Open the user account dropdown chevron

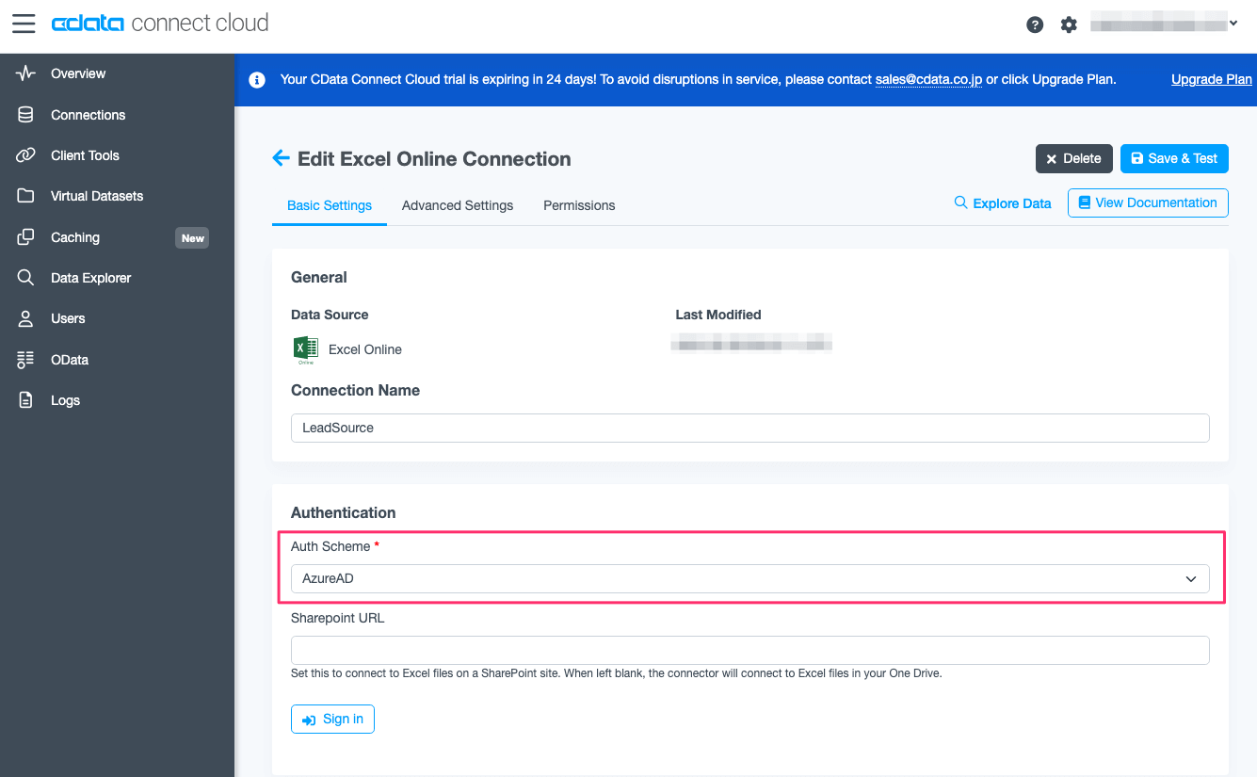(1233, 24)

-----

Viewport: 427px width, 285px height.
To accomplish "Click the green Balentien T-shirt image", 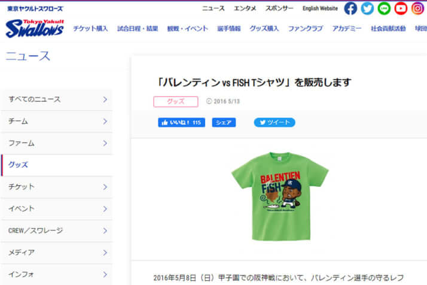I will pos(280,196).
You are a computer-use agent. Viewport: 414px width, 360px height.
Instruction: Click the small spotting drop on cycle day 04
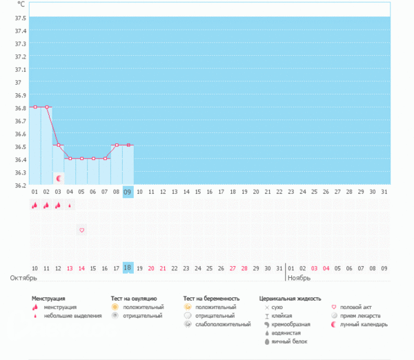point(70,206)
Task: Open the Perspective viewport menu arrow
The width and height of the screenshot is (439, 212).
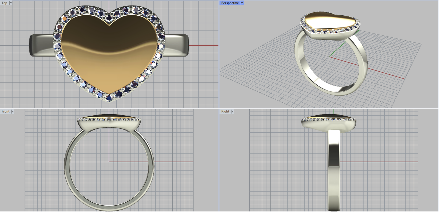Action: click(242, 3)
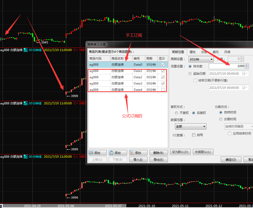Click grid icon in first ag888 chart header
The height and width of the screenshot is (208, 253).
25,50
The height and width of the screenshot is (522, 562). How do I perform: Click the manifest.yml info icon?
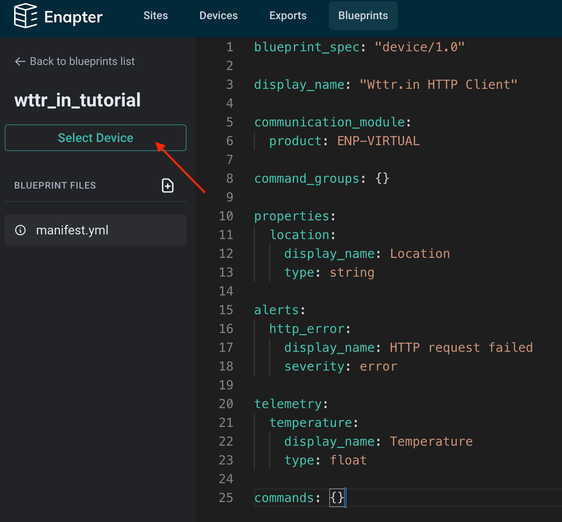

-----

→ Exercise description
In the listing above, find the line containing "The width and". Output it and every line after it up to and including the line containing "The height and width of the screenshot is (522, 562).", exactly, but skip the pictures.

→ Written solution
The width and height of the screenshot is (439, 212).
Action: click(242, 3)
Click grid icon in first ag888 chart header
The height and width of the screenshot is (208, 253).
25,50
The height and width of the screenshot is (522, 562). How do I perform: Click the manifest.yml info icon?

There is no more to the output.